Mississippi. On August 30, 1985, the National Weather Service issued a hurricane warning for portions of the Gulf Coast, including Mississippi. As Hurricane Elena approached Mississippi, coastal municipal and county govern- ments, through coordination with civil defense and emergency management agencies, evacuated low-lying areas. The eye of the hurricane passed over Gulfport on Monday morning, September 2. Sustained winds were recorded that day at 90 m.p.h., with gusts to 100 m.p.h.

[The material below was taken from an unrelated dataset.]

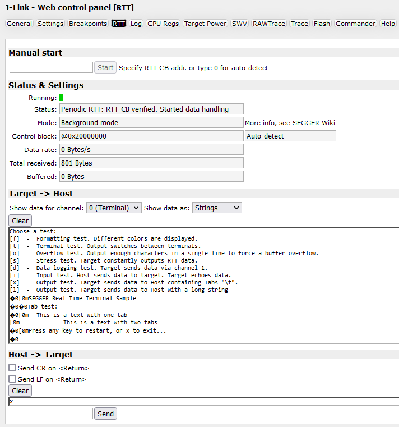Screen dimensions: 399x427
Task: Enable Send CR on Return checkbox
Action: tap(12, 368)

The day after Hurricane Elena struck, the Office of Epidemiology, Mississippi State Department of Health, set up a hospital ER surveillance network to: (1) establish daily contact between the health department and the six hospitals serving the coast, so no reporting delay would occur if any unusual illness/injury patterns emerged, and (2) characterize the types of adverse health effects seen in the aftermath of the storm. ER personnel were asked to tally 24-hour totals for: (1) visits to the emergency room; (2) injuries, including lacerations and muscular strains; (3) gastroenteritis (because of loss of water pressure in local water systems); and (4) other conditions judged by the ER staff to be storm-related. In addition, ER personnel reported storm-related deaths of which they were aware.
Total visits peaked September 3 (551 visits), then, after approximately 1 week, decreased steadily to a level that represented the average daily baseline for the hospitals (331 visits) (Figure 1). The frequency of total injuries roughly paralleled that of total visits, and gastroenteritis never emerged as a problem during the 3 weeks of follow-up. At least three fatalities were thought to be storm-related: two in separate motor-vehicle crashes and one due to electrocution.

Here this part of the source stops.